In Manatee County, Florida, students in the schools can’t access the local public library catalog; most social media platforms; or sites with audio and video content including Fox Nation, Spotify, and SoundCloud.
The Manatee County district’s chief technology officer, Scott Hansen, described a filtering policy that errs on the side of blocking. If a category isn’t seen as having an explicit educational purpose, it is blocked.
Hansen said he gets few requests from teachers to unblock websites.
But interviews with students and teachers around the country indicate many have simply resigned themselves to being kept from much of the internet. The overarching rationale for the filters — keeping students safe — seems unimpeachable, so few people try to fight them. And schools have the right to limit what they make available online. CIPA lets the FCC refuse internet subsidies to school districts that don’t filter out porn, but the law doesn’t identify any consequence for excessive filtering, giving districts wide latitude.
In a survey by the Center for Democracy and Technology, nearly three-quarters of students said web filters make it hard to complete assignments. Kristin Woelfel, a policy counsel at CDT, said she and her colleagues started to think of the web filters as a “digital book ban,” an act of censorship that’s as troubling as a physical book ban but far less visible. “You can see whether a book is on a shelf,” she said. By contrast, decisions about which websites or categories to block happen under the radar.
In the Rockwood School District, O’Dell recognizes that web filters prevent students from playing games on their computers, but she doesn’t believe technology should play that role.
“It’s not really teaching kids the responsibility of when to pay attention in class,” she said. “It kind of just takes that entire part of learning completely away.”
A stubborn status quo
The American Library Association has been calling for a more nuanced approach to filtering the internet in schools and libraries since 2003, when it failed to convince the Supreme Court that CIPA is unconstitutional.
In 2011 the FCC emphasized that blanket blocks of social media platforms are not consistent with CIPA, and the original law only says districts are required to block obscene or harmful images.
Deborah Caldwell-Stone, director of the ALA’s Office for Intellectual Freedom, called CIPA “a handy crutch” for censorship that is not justified by the law. “The FCC makes it clear that it’s not (justified), but there’s no remedy for the kind of activity other than going to court,” she said, which is too expensive and time-consuming for many families.
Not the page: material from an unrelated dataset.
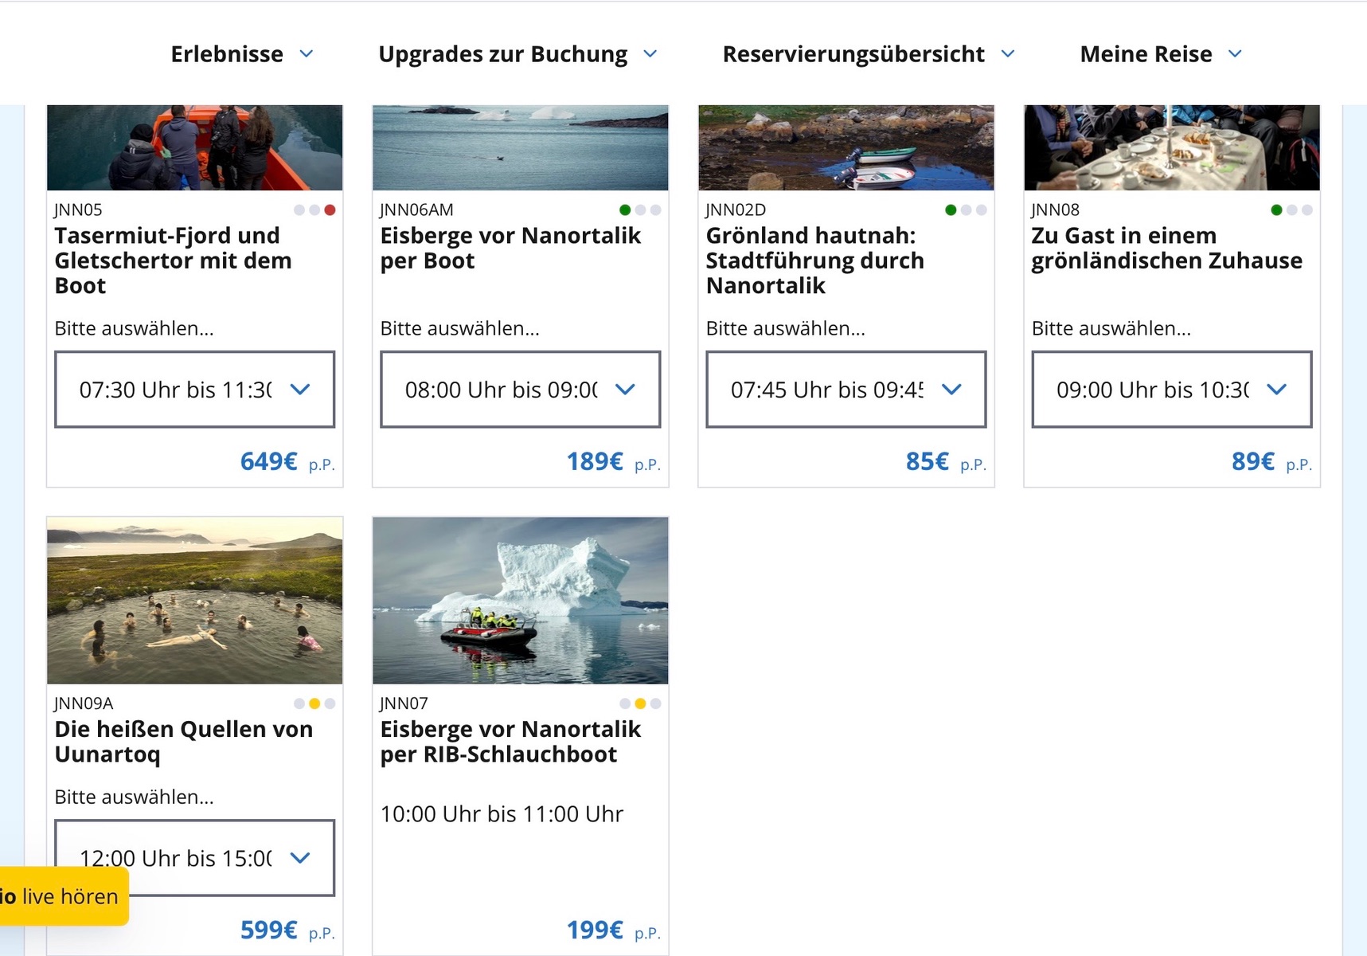The image size is (1367, 956).
Task: Open the Eisberge vor Nanortalik per RIB-Schlauchboot title
Action: [x=510, y=742]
Lawsuits also have limited reach, often changing behavior in only one small part of the country. Rockwood School District has a filter doing what the ACLU sued Camdenton for over a decade ago and the two districts are in the same state, just 150 miles apart. Battling discrimination carried out via web filters is like a game of whack-a-mole in a nation where much of the decision-making is left to more than 13,000 individual school districts.
And the question of what students have a right to see is only getting murkier. In 2023 alone, the American Library Association tracked challenges to more than 9,000 books in school libraries nationwide.
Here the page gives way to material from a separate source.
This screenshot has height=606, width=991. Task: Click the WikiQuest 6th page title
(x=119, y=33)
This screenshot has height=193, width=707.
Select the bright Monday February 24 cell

But it doesn’t have to be that way. Schools could use the wide latitude the FCC leaves them to take a more hands-off approach to web filtering.
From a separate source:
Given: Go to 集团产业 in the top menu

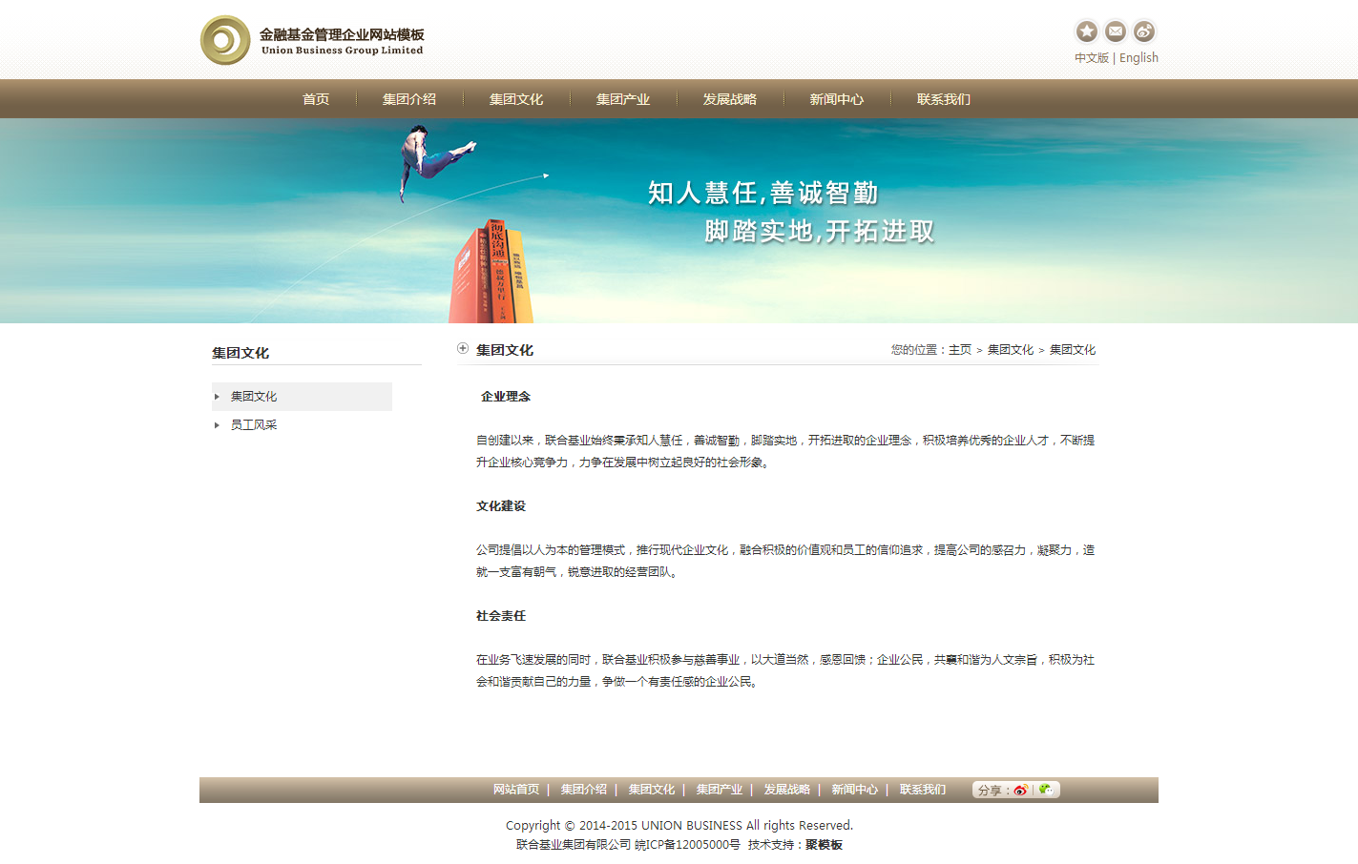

In Texas, Samuels, the Katy ISD grad who encountered blocks to LGBTQ+ web pages, co-founded Students Engaged in Advancing Texas to fight for open access to information statewide. The group supported legislation introduced in the state legislature last year that would have prohibited schools from blocking websites with resources about human trafficking, interpersonal or domestic violence, sexual assault, or mental health and suicide prevention for LGBTQ+ individuals. It didn’t go anywhere, but Samuels hopes it will in the future.
Unfortunately, Samuels said, “Censorship is a winning issue right now.”